We review the district court's decision admitting evidence under Federal Rule of Evidence 404(b) for abuse of discretion. United States v. Miller, 959 F.2d 1535, 1538 (11th Cir. 1992) (en banc). Rule 404(b) forbids the use of a prior crime, wrong, or other act if offered as propensity evidence. Fed. R. Evid. 404(b)(1). However, in a criminal case, Rule 404(b) allows admission of evidence of prior bad acts to show, among other things, intent, knowledge, and lack of mistake. Fed. R. Evid. 404(b)(2). Admissibility under 404(b) requires meeting three conditions: (1) the evidence must be relevant to an issue other than the defendant's character; (2) there must be sufficient proof so the jury could find the defendant committed the act; and (3) the probative value must not be substantially outweighed by its undue prejudice. Miller, 959 F.2d at 1538.
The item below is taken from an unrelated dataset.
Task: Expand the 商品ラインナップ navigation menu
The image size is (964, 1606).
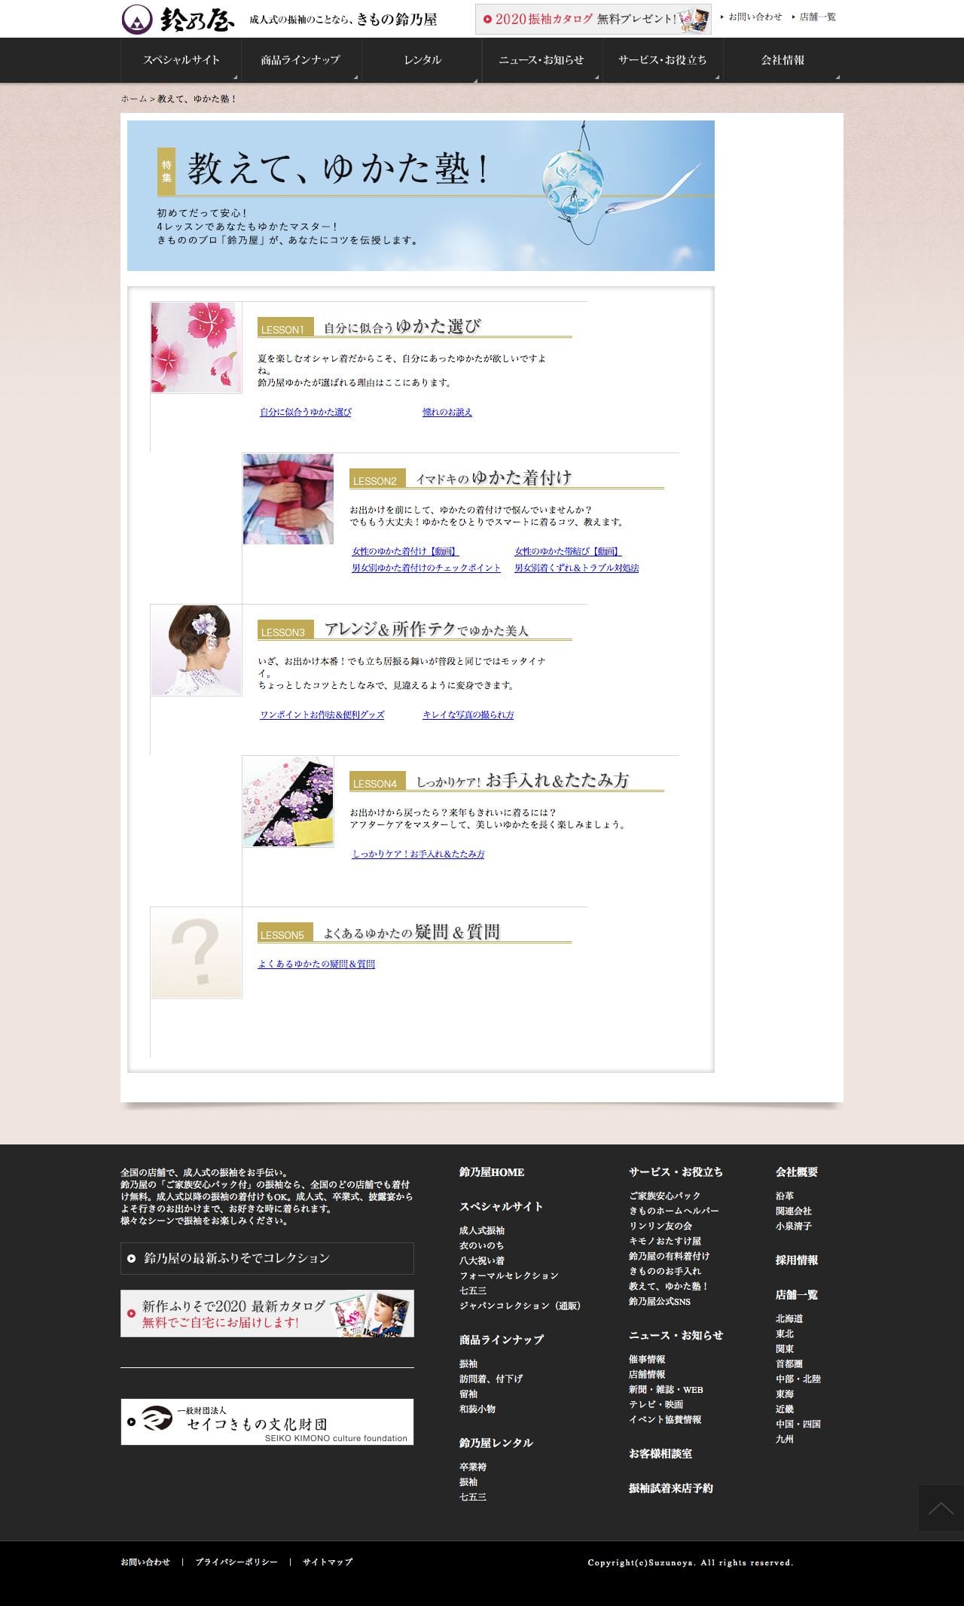Action: click(x=300, y=60)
Here, the three conditions were met under Miller to allow the admission of the Rule 404(b) evidence. See Miller, 959 F.2d at 1538. First, for the first prong of the Rule 404(b) test, we held a logical connection exists between a convicted felon's knowing possession of a firearm at one time and his knowledge of the presence of a firearm at a subsequent time, “or, put differently, that his possession at the subsequent time is not mistaken or accidental.” United States v. Jernigan, 341 F.3d 1273, 1281 (11th Cir. 2003). Moreover, when a defendant pleads not guilty to knowingly and intentionally possessing a firearm as a felon, and does not stipulate to knowingly possessing a firearm, the government may introduce evidence of a prior knowing possession of a firearm to prove the mens rea element of the offense. United States v. Taylor, 417 F.3d 1176, 1182 (11th Cir. 2005). Thus, Grimes's prior convictions involving possession of firearms were relevant to show knowledge and lack of accident or mistake. See Jernigan, 341 F.3d at 1281; Fed. R. Evid. 404(b)(2).
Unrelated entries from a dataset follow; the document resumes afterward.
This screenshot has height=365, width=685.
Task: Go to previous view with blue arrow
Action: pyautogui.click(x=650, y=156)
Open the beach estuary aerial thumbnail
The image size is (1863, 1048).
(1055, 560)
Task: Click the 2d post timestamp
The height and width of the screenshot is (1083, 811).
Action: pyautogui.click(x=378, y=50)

Under the second prong of the test, a conviction provides sufficient proof that the defendant committed the prior act. Id. at 1282. Thus, the convictions themselves were sufficient proof that Grimes committed the two prior felonies. See Jernigan, 341 F.3d at 1281.
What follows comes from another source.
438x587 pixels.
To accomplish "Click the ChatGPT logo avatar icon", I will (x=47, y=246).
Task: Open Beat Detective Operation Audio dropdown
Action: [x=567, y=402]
Under the third prong of the test, we carry out a “common sense” assessment of all the circumstances surrounding the extrinsic offense, including prosecutorial need, overall similarity between the extrinsic act and the charged offense, and temporal remoteness. Id. Moreover, a limiting instruction from the court may mitigate any unfair prejudice possibly caused by evidence of prior bad acts. United States v. Edouard, 485 F.3d 1324, 1346 (11th Cir. 2007). Here, the court used a “common sense approach” due to the overall similarity between the two prior convictions admitted into evidence and the charged offense, the prosecutorial need for the evidence to prove mens rea, and the temporal proximity of the prior convictions to the instant 2015 offense. See Jernigan, 341 F.3d at 1282. Additionally, the court ensured that the probative value of the evidence was not outweighed by undue prejudice by redacting the facts of the convictions, not allowing the government to enter the armed robbery conviction into evidence, and providing a limiting instruction. See id.; Edouard, 485 F.3d at 1346.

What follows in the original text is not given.